Au coeur de l’orientalisme : un voyage poétique

Les facilités que les moyens de transport offrent aux voyageurs, ainsi que les voies ouvertes par les équipes d’exploration justifient en partie la vague orientaliste qui s’étend sur tout l’Occident, de l’époque romantique à la fin du 19è siècle.

C’est peut-être en France que cette mode se développe avec le plus de constance, affectant tous les domaines. Les voyages entrepris par des écrivains de renom, tels Chateaubriand ou Hugo n’y sont pas étrangers, alors que les rayons d’action s’élargissent : les poètes explorent le bassin méditerranéen, de l’Espagne à l’Egypte : Mérimée, Lamartine, Nerval, Flaubert font le voyage oriental, jusqu’à l’écrivain aventurier Pierre Loti. D’autres, grisés par les paradis artificiels, rêvent cet ailleurs coloré et mystérieux, porteur de promesses sensuelles ou violentes : Balzac, Baudelaire, Musset ou Théophile Gautier.
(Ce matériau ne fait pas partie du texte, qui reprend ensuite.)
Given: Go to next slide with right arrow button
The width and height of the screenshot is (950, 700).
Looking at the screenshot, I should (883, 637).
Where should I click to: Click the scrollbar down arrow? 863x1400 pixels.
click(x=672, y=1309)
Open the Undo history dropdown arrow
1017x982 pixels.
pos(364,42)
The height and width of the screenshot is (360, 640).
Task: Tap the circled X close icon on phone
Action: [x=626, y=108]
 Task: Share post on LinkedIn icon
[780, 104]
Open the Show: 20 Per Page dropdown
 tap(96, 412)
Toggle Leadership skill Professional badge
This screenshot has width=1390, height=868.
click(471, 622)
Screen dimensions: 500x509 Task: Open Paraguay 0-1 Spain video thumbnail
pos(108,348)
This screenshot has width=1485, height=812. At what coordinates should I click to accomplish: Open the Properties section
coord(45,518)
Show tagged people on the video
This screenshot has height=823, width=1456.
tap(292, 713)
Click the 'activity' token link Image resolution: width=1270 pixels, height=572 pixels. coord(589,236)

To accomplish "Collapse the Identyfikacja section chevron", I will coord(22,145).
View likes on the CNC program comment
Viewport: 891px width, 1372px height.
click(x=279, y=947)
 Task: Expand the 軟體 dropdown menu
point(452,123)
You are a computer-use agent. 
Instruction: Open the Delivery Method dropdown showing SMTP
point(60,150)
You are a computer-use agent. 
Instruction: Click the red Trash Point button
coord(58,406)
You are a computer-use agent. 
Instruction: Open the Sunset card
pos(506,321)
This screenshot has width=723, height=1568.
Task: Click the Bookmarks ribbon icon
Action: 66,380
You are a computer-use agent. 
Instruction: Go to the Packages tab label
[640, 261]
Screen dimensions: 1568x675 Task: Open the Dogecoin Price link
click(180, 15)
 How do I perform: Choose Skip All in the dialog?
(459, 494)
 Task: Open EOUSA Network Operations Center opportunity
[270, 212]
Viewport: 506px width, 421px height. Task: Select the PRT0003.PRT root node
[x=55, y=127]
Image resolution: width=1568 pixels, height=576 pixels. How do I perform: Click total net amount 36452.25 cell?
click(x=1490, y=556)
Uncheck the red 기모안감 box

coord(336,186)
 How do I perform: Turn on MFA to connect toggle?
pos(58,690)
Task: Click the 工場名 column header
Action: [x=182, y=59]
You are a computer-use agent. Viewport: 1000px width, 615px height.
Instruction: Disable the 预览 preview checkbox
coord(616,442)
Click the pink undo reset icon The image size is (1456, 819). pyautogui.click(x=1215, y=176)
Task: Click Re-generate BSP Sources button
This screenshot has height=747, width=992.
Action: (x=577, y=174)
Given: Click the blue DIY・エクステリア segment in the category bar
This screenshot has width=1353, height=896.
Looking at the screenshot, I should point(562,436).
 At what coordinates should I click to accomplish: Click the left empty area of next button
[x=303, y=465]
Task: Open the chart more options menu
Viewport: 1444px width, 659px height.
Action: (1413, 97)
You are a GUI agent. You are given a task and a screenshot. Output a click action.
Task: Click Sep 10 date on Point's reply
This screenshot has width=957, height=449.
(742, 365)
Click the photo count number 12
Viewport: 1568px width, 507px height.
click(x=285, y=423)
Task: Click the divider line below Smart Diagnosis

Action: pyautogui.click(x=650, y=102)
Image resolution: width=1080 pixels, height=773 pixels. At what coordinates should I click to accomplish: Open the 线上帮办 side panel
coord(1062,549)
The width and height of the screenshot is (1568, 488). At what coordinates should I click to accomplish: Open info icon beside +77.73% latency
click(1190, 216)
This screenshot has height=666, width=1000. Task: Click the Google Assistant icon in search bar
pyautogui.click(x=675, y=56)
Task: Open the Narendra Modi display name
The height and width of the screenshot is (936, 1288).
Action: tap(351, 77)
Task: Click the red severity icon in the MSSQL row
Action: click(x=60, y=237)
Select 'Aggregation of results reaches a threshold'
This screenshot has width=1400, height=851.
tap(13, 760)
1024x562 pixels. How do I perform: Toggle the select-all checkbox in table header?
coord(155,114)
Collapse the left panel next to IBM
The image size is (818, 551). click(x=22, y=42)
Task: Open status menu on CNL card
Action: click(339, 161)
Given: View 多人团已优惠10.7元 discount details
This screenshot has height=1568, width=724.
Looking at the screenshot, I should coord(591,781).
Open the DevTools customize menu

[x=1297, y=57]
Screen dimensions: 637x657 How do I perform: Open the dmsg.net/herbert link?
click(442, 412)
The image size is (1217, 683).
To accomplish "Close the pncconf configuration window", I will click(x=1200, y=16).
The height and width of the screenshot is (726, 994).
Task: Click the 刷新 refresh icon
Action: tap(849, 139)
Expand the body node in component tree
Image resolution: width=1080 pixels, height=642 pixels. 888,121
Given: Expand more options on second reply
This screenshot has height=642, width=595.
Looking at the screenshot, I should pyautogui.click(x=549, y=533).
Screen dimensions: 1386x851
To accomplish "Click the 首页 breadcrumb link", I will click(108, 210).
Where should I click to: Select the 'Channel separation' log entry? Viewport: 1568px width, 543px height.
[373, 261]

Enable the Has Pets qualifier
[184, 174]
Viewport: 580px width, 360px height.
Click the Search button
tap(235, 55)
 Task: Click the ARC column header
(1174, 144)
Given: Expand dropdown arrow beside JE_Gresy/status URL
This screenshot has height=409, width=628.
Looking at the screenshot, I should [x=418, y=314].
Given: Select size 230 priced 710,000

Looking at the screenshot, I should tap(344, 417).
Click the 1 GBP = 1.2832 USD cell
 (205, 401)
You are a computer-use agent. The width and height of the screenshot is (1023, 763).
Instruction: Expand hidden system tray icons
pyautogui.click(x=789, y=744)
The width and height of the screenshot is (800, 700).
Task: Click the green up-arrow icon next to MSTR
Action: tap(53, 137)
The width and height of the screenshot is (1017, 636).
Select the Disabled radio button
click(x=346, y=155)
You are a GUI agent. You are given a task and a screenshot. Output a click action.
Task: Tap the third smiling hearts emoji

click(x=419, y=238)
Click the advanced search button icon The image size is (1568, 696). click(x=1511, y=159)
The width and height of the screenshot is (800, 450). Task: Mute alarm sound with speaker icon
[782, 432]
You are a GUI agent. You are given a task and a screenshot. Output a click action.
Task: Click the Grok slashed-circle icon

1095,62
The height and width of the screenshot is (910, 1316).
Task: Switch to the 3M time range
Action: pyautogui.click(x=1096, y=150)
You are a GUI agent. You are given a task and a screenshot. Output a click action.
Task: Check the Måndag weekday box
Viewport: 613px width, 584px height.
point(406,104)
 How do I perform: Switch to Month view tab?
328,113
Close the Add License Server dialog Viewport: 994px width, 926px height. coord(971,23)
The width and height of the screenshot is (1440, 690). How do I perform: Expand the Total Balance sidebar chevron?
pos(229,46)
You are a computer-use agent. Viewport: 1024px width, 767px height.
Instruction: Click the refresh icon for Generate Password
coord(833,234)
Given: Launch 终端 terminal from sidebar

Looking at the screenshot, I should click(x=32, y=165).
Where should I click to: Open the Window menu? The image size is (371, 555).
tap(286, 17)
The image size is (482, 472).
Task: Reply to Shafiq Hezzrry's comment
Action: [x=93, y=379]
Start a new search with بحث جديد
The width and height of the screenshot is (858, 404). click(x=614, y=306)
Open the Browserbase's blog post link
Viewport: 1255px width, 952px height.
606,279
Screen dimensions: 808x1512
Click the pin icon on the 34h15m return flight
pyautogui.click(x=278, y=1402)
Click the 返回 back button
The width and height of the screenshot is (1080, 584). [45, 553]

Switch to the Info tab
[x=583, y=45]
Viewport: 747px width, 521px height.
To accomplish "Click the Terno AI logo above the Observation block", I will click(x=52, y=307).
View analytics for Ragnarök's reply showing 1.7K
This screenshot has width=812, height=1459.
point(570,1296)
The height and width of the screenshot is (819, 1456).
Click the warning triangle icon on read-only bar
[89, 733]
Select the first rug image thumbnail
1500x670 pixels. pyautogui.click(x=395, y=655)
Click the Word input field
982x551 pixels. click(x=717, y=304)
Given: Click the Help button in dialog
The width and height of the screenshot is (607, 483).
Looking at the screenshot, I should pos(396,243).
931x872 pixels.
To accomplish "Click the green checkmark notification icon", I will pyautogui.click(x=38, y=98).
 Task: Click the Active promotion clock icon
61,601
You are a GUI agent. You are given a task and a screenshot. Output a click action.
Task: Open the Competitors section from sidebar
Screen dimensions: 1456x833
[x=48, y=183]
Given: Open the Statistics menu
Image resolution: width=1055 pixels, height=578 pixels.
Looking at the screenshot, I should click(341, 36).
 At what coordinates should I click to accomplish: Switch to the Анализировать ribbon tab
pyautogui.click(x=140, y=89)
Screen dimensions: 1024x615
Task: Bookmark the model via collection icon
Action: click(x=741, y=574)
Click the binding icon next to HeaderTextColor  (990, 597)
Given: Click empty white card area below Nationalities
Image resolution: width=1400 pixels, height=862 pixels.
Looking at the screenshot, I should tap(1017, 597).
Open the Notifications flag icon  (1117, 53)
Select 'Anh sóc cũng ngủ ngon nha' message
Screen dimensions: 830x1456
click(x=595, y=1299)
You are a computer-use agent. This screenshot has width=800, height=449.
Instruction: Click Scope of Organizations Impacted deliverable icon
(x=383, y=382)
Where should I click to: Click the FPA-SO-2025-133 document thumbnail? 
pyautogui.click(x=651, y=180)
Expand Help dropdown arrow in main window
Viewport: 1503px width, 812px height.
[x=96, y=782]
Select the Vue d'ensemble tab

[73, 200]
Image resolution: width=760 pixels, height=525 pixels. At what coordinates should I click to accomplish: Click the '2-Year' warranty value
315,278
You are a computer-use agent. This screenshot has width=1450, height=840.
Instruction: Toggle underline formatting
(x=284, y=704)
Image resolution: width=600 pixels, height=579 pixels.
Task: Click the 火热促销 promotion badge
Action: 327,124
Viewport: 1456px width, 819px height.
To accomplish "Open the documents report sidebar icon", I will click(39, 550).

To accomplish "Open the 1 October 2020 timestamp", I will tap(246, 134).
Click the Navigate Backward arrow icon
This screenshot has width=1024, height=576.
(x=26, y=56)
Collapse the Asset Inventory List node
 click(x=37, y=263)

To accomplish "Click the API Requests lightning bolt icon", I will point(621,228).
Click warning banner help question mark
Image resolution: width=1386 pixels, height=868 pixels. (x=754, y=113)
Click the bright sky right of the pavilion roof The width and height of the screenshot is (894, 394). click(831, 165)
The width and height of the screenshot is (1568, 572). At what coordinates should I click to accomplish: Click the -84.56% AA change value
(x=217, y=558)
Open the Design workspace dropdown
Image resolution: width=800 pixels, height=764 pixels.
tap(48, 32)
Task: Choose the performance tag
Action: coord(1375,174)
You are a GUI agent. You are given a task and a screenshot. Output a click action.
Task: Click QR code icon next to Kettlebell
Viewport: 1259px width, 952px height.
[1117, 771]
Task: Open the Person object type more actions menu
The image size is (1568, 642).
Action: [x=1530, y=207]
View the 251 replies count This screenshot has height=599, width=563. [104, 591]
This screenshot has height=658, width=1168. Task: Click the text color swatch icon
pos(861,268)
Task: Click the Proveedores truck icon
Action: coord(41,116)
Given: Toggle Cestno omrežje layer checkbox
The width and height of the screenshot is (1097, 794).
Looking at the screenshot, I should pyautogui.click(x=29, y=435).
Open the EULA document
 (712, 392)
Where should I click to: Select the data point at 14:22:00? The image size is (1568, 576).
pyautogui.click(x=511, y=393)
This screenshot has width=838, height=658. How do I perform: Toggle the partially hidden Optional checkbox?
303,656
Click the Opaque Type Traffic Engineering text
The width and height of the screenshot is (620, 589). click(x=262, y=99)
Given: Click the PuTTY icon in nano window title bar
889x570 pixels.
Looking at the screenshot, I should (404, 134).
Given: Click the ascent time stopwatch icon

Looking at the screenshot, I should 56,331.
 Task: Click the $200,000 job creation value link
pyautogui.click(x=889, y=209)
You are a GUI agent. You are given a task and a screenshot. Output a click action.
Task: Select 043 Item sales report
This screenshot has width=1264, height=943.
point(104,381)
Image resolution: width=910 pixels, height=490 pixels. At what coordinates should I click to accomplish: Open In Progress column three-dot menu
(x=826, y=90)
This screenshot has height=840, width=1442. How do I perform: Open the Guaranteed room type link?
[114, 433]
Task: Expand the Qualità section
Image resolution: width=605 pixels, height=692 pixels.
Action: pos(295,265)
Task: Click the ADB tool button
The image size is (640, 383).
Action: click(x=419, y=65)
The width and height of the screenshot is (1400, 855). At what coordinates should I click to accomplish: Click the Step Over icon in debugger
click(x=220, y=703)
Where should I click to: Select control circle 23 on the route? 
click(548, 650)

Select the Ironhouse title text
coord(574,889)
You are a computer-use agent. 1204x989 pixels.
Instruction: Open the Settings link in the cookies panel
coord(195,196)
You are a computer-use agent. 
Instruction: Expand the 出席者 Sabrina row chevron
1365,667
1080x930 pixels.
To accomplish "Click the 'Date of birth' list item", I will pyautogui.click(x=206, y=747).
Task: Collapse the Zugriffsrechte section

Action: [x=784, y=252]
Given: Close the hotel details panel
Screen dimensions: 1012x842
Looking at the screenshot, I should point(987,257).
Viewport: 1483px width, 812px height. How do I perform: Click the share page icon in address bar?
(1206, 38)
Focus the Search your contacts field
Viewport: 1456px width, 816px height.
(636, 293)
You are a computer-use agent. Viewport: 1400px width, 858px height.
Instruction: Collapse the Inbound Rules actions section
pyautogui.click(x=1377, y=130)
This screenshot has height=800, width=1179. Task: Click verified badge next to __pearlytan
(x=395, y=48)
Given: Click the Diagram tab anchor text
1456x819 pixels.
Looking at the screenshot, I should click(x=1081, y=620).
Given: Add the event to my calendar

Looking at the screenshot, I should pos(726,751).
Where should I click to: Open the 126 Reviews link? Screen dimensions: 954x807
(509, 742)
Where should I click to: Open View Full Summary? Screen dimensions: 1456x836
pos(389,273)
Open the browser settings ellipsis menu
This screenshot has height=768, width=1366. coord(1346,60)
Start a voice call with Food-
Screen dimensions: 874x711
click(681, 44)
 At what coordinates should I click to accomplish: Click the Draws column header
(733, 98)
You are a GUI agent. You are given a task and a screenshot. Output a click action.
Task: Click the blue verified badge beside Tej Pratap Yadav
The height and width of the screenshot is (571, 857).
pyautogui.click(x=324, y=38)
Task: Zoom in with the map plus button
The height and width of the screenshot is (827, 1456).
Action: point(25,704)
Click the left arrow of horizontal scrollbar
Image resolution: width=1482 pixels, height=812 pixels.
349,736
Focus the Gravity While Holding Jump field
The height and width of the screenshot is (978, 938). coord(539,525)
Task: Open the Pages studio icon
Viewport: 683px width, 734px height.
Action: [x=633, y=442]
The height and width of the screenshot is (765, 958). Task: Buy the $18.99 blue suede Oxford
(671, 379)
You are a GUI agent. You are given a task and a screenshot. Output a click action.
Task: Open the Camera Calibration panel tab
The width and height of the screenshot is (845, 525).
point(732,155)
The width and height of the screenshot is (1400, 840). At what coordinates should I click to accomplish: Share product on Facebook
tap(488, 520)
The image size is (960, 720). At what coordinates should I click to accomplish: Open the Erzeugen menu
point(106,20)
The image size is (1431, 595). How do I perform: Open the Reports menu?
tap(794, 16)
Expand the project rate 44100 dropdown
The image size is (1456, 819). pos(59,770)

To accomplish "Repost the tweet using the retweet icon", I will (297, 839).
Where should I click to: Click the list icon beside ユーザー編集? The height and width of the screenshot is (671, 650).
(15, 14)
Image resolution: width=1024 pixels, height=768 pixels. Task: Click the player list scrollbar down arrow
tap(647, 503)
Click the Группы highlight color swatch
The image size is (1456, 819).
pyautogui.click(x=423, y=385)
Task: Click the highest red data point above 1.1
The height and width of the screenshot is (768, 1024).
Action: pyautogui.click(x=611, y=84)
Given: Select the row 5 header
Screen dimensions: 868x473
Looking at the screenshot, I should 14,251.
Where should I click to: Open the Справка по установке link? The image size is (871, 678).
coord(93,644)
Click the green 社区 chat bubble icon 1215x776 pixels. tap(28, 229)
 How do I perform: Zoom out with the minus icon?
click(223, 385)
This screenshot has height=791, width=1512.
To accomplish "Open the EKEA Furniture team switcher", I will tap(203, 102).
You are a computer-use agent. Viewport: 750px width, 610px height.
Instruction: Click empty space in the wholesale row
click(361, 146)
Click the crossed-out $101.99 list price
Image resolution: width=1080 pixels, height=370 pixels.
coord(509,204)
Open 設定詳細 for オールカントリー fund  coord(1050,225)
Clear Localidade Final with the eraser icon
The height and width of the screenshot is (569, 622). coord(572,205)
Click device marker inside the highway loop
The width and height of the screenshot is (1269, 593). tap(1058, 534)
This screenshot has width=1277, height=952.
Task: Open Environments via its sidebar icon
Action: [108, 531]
Dans les salons du second Empire, le goût est à l’orientalisme. Le vocabulaire s’enrichit de noms arabes, les bibelots et tapis d’Orient font fureur, les auteurs à succès reprennent et développent les thèmes exotiques, à l’instar de Reyer, Félicien David, Lalo ou Delibes. Le lointain fait rêver, la couleur locale, restituée avec plus ou moins de fidélité et d’imagination, transporte le lecteur ou l’auditeur dans des contrées singulières et précieuses. La lumière crue, la chaleur fauve des tableaux de l’époque se font vives : aux odalisques d’Ingres, aux Sardanapale de Delacroix répondent les vers du poète Thomas Moore, dont le célèbre poème Lalla Roukh inspirera une génération de compositeurs.

L’orient rêvé des premiers romantiques signe son chant du cygne avec l’impressionnisme : Debussy achève le voyage en restituant une Asie d’impression subjective, créant un langage ne se limitant plus à d’éphémères festons décoratifs… La musique s’engage alors sur la voie du métissage.